Laparoscopic myomectomy is a minimally invasive surgical procedure used to remove uterine fibroids, also known as leiomyomas or myomas. These benign tumors can grow inside the uterus, on its outer surface, or attached to the uterus by a stem. While fibroids are usually harmless, they can cause a variety of symptoms, such as heavy menstrual bleeding, pelvic pain, and pressure on the bladder or rectum. In some cases, fibroids can also affect a woman’s fertility. If you are suffering from uterine fibroids issue, you can search for best specialist nearby for myomectomy surgery.
During a laparoscopic myomectomy, a surgeon makes several small incisions in the abdomen and inserts a laparoscope, a thin tube with a light and a camera, to visualize the uterus and the fibroids. The fibroids are then removed using surgical instruments, such as scissors, forceps, or electrocautery. The laparoscope allows the surgeon to see inside the abdomen and perform the surgery with precision and minimal damage to the surrounding tissue.
There are several types of laparoscopic myomectomy, each with its own benefits and drawbacks. These include laparoscopic-assisted myomectomy, laparoscopic myomectomy with uterine artery ligation, and laparoscopic supracervical myomectomy.
One type of laparoscopic myomectomy is laparoscopic-assisted myomectomy. This technique combines laparoscopy with a small incision in the uterus, also known as a mini-laparotomy. The laparoscope is used to visualize the fibroids and the uterus, and the incision in the uterus allows the surgeon to remove the fibroids through a larger opening. This technique is useful for removing large or deeply embedded fibroids that cannot be reached through the laparoscope alone.
Another type of laparoscopic myomectomy is laparoscopic myomectomy with uterine artery ligation. This technique involves not only removing the fibroids, but also cutting or tying the blood supply to the uterus, known as the uterine artery. This is done to reduce the risk of bleeding during and after the surgery, and to prevent the fibroids from growing back. This technique is commonly used for large or multiple fibroids that are likely to cause heavy bleeding or other complications.
A third type of laparoscopic myomectomy is laparoscopic supracervical myomectomy. This technique involves removing the fibroids through the laparoscope, but leaving the upper part of the uterus, known as the cervix, intact. This preserves the natural function and shape of the uterus, and allows the patient to retain her fertility and the potential for future pregnancies. This technique is commonly used for small or superficial fibroids that do not affect the cervix or the uterus as a whole.
There are several symptoms that may indicate the need for a laparoscopic myomectomy. The most common symptom of uterine fibroids is heavy menstrual bleeding, also known as menorrhagia. This can cause anemia, fatigue, and a feeling of discomfort or pressure in the pelvic area. Other symptoms of fibroids can include pelvic pain, pressure on the bladder or rectum, and infertility.

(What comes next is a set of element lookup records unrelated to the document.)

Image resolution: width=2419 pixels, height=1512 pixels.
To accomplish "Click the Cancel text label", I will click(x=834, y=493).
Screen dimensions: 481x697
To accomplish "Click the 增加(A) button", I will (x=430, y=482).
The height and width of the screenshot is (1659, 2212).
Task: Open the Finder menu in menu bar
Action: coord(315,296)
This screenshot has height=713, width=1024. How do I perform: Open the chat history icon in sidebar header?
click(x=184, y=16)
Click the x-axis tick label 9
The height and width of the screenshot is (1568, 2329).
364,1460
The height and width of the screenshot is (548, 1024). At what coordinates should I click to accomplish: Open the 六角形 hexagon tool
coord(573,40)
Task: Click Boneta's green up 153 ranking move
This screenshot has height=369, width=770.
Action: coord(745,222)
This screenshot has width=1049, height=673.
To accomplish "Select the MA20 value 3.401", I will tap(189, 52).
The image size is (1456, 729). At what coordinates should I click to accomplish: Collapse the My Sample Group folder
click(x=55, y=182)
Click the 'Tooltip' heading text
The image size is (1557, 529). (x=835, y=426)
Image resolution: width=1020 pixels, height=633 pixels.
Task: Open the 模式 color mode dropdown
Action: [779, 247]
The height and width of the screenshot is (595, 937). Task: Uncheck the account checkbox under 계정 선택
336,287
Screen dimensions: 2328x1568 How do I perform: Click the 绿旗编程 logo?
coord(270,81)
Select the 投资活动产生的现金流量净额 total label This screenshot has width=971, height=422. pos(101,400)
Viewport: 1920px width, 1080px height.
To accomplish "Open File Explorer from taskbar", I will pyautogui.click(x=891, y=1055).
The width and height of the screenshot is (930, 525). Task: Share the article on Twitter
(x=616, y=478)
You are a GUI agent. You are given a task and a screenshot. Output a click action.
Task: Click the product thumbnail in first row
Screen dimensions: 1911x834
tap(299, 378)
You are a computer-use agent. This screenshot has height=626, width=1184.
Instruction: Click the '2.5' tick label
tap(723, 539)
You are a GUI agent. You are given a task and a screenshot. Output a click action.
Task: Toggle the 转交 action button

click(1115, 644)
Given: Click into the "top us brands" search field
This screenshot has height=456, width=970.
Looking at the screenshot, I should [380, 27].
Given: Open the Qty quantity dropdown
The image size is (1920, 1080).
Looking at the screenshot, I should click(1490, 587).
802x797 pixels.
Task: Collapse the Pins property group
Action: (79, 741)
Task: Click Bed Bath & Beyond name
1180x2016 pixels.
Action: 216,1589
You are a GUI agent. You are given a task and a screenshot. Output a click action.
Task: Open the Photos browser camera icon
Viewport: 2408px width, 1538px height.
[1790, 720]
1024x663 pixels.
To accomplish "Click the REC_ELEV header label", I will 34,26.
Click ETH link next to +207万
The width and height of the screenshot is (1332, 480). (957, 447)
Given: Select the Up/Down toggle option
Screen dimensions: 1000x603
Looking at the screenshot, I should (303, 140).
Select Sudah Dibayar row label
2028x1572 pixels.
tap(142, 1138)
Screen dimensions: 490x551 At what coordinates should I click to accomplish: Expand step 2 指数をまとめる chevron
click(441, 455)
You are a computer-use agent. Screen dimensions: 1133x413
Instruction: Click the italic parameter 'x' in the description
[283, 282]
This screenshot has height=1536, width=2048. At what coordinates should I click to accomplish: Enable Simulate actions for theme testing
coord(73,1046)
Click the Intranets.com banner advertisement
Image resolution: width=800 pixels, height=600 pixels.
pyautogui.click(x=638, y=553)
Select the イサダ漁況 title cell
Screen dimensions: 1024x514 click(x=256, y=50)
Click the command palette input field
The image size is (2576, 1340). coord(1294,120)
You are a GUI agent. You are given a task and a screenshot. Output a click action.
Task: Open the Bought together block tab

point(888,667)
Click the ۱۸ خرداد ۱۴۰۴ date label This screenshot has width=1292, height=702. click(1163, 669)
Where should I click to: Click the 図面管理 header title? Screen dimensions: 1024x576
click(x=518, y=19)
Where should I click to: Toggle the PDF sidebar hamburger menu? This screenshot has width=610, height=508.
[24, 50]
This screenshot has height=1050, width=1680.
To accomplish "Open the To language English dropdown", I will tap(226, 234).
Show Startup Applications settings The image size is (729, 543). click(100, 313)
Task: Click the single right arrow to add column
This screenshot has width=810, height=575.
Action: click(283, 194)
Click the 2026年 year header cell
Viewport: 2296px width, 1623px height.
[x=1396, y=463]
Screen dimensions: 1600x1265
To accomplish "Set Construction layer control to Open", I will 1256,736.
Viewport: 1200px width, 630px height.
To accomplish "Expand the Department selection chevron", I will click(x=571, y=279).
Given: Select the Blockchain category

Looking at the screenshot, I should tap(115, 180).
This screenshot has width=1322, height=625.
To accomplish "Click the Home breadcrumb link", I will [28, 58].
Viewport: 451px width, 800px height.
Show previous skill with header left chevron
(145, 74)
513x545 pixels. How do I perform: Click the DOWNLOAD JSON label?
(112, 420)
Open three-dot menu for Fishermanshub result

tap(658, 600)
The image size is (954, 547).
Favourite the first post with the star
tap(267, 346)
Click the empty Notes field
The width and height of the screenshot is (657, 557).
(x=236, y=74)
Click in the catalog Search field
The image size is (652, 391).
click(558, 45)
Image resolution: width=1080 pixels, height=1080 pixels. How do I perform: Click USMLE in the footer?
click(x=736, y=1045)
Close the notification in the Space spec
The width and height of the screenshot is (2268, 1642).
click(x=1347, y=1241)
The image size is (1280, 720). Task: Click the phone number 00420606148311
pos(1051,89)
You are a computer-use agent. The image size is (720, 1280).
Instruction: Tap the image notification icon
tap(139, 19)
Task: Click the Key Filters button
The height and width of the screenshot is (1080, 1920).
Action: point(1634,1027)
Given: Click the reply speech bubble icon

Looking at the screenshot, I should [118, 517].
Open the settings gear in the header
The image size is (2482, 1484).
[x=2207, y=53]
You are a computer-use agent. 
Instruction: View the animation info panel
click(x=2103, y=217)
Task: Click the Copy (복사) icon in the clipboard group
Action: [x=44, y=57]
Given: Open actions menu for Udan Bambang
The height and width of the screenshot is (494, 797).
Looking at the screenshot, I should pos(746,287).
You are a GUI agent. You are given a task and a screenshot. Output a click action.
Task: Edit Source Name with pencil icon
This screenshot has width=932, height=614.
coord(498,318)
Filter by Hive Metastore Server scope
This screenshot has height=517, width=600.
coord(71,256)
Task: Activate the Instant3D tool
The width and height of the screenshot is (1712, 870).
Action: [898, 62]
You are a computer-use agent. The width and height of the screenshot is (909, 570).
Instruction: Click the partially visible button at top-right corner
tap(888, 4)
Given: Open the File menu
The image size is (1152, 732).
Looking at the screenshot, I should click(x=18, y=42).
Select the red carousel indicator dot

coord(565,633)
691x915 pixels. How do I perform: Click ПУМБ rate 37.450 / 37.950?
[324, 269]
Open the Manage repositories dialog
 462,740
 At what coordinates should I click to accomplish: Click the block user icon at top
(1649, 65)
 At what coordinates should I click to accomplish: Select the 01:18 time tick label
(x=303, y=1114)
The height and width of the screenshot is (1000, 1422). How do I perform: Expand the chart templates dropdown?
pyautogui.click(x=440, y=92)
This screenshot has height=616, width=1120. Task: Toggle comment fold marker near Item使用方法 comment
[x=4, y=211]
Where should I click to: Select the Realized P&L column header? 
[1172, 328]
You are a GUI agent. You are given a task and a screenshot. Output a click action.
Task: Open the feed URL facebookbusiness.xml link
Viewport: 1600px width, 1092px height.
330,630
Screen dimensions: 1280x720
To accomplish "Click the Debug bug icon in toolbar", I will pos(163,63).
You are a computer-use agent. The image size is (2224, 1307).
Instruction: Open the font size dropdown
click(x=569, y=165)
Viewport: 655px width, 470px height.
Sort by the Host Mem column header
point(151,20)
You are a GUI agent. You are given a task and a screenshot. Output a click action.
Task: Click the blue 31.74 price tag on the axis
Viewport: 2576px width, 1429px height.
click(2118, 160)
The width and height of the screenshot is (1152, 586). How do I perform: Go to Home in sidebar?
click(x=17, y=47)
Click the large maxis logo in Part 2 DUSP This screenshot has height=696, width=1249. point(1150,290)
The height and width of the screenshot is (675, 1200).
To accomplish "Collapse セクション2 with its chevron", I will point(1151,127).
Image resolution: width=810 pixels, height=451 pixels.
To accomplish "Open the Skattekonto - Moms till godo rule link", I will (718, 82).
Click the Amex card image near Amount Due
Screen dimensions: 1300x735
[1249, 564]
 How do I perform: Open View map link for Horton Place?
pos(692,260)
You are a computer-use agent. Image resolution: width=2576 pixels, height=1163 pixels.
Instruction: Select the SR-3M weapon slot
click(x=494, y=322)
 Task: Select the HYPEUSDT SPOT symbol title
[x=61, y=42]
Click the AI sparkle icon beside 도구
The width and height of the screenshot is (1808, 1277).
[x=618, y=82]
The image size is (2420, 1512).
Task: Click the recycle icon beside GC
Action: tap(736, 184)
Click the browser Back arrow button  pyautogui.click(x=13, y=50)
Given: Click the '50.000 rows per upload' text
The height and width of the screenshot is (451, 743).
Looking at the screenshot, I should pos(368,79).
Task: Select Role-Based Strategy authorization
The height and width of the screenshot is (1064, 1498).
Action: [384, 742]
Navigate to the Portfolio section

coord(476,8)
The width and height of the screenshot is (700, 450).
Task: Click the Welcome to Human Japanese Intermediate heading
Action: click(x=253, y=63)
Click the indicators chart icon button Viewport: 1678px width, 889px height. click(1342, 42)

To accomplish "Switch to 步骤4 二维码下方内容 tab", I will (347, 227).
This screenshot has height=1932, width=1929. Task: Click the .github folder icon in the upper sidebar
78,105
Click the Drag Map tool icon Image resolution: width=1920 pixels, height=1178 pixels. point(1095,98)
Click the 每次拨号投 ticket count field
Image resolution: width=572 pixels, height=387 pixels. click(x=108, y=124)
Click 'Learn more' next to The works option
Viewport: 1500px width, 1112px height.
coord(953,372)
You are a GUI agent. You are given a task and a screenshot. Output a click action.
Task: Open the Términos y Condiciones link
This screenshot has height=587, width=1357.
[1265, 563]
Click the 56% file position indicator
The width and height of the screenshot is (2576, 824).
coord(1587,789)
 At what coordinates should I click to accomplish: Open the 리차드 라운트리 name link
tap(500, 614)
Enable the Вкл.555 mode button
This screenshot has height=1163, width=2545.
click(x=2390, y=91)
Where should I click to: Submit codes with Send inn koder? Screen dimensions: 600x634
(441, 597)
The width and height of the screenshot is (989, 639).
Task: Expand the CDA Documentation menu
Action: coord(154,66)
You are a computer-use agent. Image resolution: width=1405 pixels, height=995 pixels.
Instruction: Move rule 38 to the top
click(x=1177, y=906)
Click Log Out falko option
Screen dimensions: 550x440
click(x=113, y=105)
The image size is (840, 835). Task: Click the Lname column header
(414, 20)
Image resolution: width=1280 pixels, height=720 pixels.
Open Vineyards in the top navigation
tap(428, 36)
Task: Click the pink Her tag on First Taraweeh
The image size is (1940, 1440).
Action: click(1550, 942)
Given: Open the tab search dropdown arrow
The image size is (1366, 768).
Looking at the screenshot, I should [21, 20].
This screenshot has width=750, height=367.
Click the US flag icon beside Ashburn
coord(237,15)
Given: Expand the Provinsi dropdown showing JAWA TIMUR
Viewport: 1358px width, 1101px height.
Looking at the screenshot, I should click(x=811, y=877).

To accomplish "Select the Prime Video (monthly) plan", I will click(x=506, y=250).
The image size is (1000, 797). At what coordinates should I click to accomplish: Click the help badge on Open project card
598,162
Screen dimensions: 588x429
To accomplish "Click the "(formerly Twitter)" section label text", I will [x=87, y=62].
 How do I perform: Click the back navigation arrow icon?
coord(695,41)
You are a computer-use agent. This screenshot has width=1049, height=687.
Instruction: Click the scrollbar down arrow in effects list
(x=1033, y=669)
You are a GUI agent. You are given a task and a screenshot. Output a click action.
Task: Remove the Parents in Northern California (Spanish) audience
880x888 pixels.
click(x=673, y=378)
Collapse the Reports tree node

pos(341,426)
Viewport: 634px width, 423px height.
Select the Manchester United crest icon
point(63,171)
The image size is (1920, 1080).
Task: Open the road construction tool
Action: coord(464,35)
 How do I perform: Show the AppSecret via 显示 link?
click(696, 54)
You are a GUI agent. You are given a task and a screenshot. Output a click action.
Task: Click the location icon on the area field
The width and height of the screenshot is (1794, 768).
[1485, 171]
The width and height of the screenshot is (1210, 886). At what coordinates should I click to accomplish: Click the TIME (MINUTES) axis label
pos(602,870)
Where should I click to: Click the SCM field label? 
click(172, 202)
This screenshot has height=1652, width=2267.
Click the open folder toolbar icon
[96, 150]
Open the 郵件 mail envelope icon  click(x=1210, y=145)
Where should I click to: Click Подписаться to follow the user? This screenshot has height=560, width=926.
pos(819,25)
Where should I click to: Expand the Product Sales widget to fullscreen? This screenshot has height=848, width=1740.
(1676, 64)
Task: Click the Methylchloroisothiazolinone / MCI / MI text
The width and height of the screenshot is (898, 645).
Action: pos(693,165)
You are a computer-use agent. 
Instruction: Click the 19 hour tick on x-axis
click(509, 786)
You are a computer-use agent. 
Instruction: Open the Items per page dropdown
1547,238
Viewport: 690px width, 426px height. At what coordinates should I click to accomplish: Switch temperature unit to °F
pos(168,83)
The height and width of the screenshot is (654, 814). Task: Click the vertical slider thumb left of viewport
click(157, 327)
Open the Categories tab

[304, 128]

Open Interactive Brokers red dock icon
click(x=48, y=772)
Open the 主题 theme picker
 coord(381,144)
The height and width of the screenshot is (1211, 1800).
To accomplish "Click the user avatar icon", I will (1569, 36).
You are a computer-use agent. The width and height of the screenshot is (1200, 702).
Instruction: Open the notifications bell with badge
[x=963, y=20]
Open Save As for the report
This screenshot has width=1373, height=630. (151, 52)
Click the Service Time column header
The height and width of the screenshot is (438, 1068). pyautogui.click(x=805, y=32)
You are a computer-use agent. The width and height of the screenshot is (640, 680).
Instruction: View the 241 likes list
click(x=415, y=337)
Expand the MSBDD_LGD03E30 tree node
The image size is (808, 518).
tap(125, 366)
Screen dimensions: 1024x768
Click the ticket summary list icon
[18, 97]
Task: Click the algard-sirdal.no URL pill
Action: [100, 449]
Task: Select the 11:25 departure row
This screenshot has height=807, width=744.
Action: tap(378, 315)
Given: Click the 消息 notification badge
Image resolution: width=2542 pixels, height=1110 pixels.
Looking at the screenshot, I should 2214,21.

The recovery process for laparoscopic myomectomy varies depending on the type of surgery, the size and number of fibroids, and the overall health and age of the patient. In general, laparoscopic myomectomy is a safe and effective surgery with a relatively short recovery time.
After the surgery, the patient will be monitored in the gynecologist hospital for a few hours or overnight, depending on the severity of the case and the preference of the surgeon. The patient will be given pain medication to control any discomfort or pain. The patient will also be advised to avoid heavy lifting, strenuous exercise, or sexual activity for at least 4-6 weeks, to allow the uterus and the incisions to heal properly.
The patient can usually go home the day after the surgery or the next morning, depending on the preference of the surgeon and the condition of the patient.
In conclusion, laparoscopic myomectomy is a minimally invasive surgical procedure used to remove uterine fibroids. It has several advantages over traditional open surgery, such as less invasiveness, less scarring and pain, and a faster recovery time.